◆ **Exercise**
Reproduce word for word the passage below on McCain's health care article, from "Shooting himself in" up to and including "of state-based regulation.".

◆ **Given passage**

------------------------

Shooting himself in both feet, Sen. John “I’m-always-for-less-regulation” McCain penned an article for the September-October issue of Contingency, wherein, he makes a case for maverick-style health care reform. Paul Krugman brought this article to public attention yesterday, drawing our focus to one particularly disturbing passage, in which McCain presses for a “freer market” for health coverage, making the argument that health insurance would benefit from the same sort of innovation enjoyed by the deregulated banking industry. In McCain’s own words:
Opening up the health insurance market to more vigorous nationwide competition, as we have done over the last decade in banking, would provide more choices of innovative products less burdened by the worst excesses of state-based regulation.
Oh, if only McCain could eat his own words, erase them from the annals of history…. Then maybe his campaign’s recent deathbed conversion to anti-regulation would be believable, and his recent attacks, blaming Obama (instead of deregulation) for the Wall Street crisis wouldn’t be so laughable.

------------------------

◆ **Listed records**

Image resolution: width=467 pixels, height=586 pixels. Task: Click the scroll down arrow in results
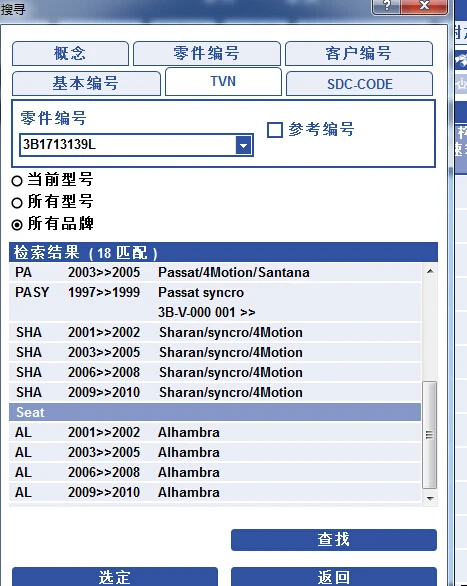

------------------------

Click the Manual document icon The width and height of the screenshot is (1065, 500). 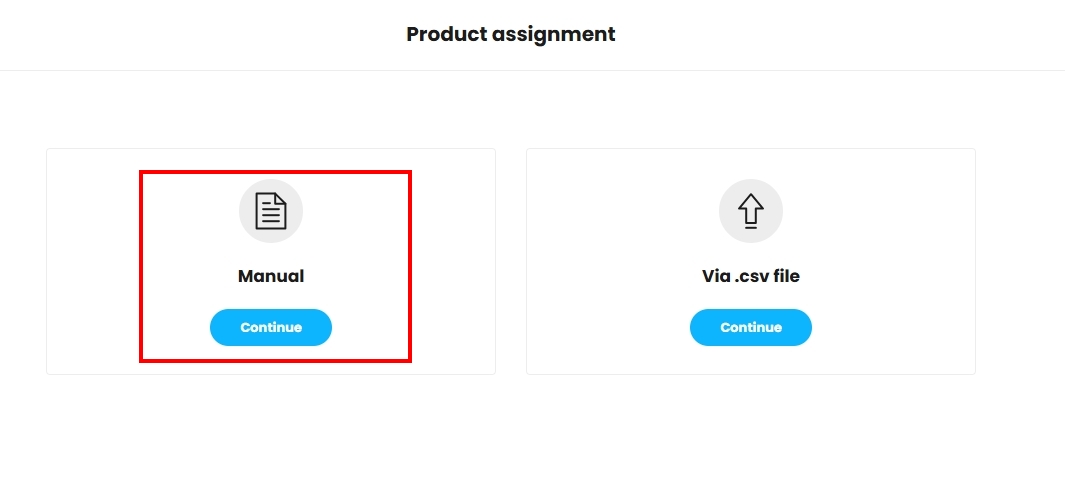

------------------------

◆ **Final result**
Shooting himself in both feet, Sen. John “I’m-always-for-less-regulation” McCain penned an article for the September-October issue of Contingency, wherein, he makes a case for maverick-style health care reform. Paul Krugman brought this article to public attention yesterday, drawing our focus to one particularly disturbing passage, in which McCain presses for a “freer market” for health coverage, making the argument that health insurance would benefit from the same sort of innovation enjoyed by the deregulated banking industry. In McCain’s own words:
Opening up the health insurance market to more vigorous nationwide competition, as we have done over the last decade in banking, would provide more choices of innovative products less burdened by the worst excesses of state-based regulation.